Work space design now needs to be about all the things that you just can’t access at home: fitness studios, meditation rooms, great coffee. When we think about wellbeing at TOG, we think about the intrinsic design of our spaces and the needs of the people who will use them, not just the physical positioning of walls and task chairs. There are so many factors in fostering wellbeing in work spaces: the nutritional quality of the food and beverages; natural daylight; heating, cooling and ventilation as well as the flow of the building which should encourage people to walk and take the stairs in order to move from one setting to another. All these things matter. In order to move forward, work space design has to be holistic.

On that note, the number of people I speak to at the moment who use the phrase ‘Groundhog Day’ is crazy. I understand that: it’s difficult to mix things up if you’re always working from home in the same environment. When I talk about the office working harder post-pandemic, that’s the big thing that I think it needs to bring to the table: a compelling blend of different environments and amenities to suit varied activities and all of a business’s personalities. A place to be inspired, a place to relax, a place to be energised – the list goes on.

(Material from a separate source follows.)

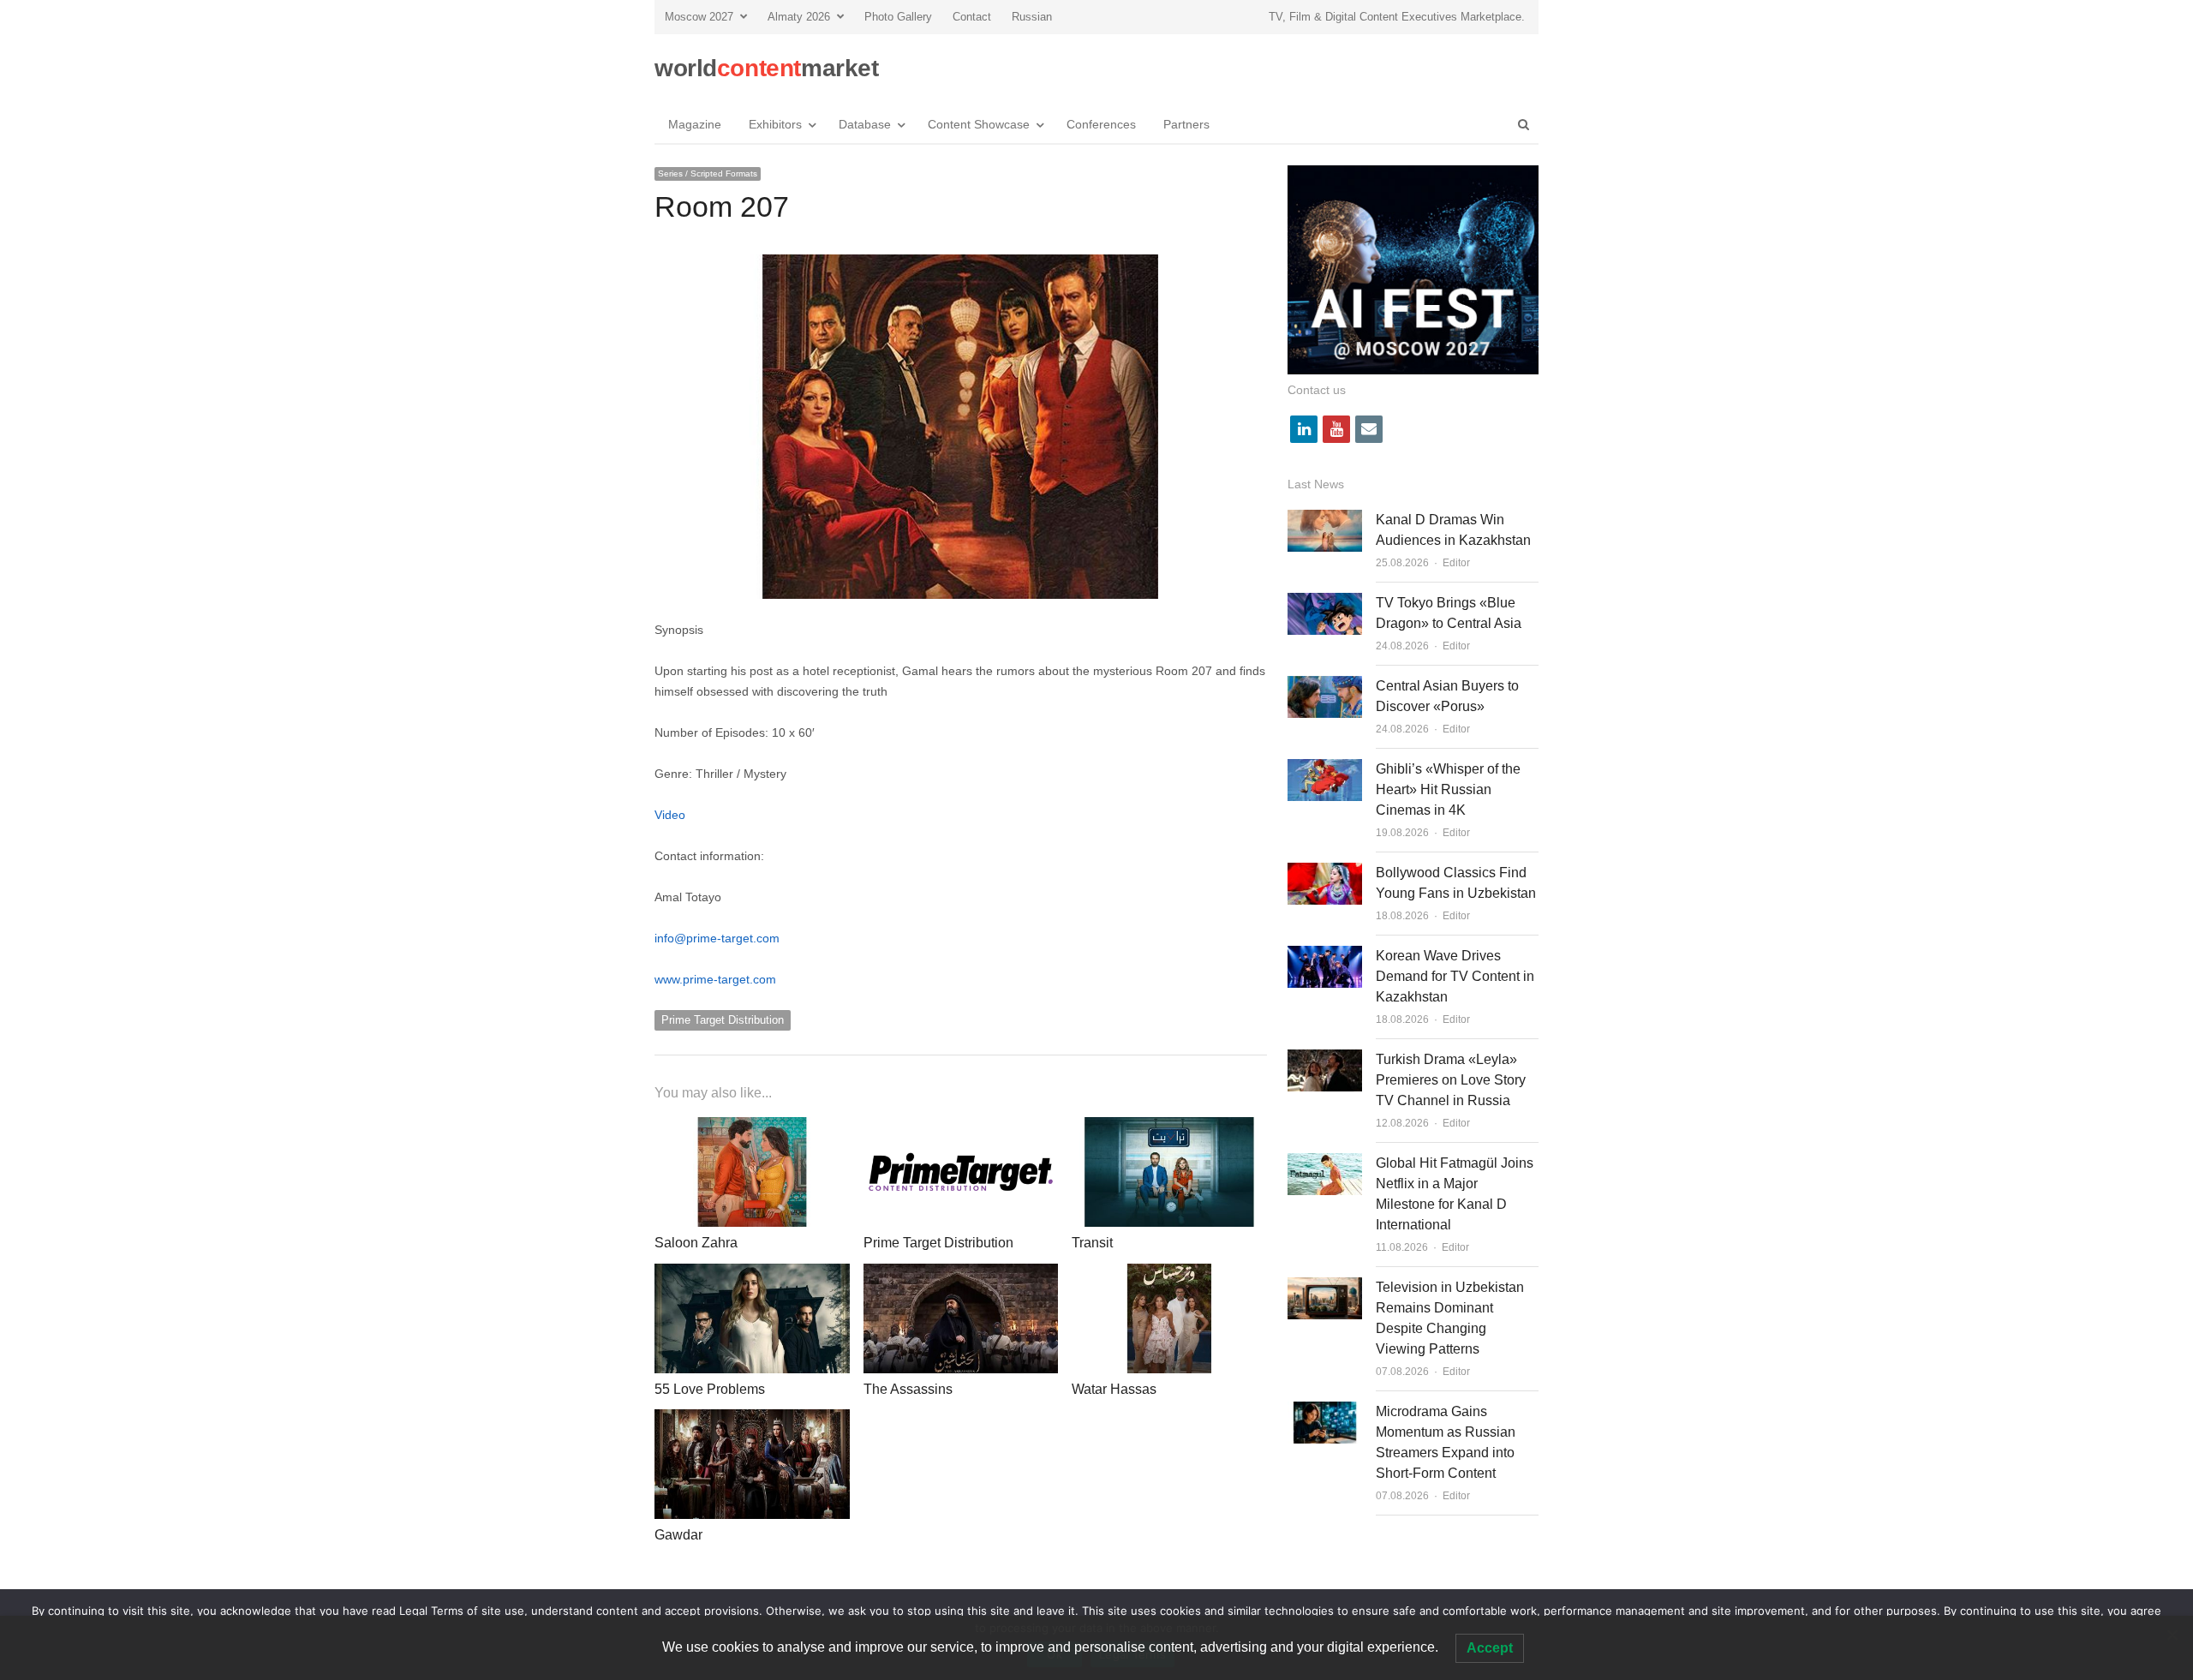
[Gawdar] (752, 1419)
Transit (1092, 1242)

We’ve just opened a new work space on Regent Street, Liberty House. The décor is quite playful. We took the next-door department store Liberty as our reference, with lots of colour and textiles that create a really vibrant space. It wasn’t a response to Covid – we’ve been designing the building for over two years – but it feels just right for what we need right now. The building feels like a wake-up call: you’re going to walk in and feel like you want to get down to work.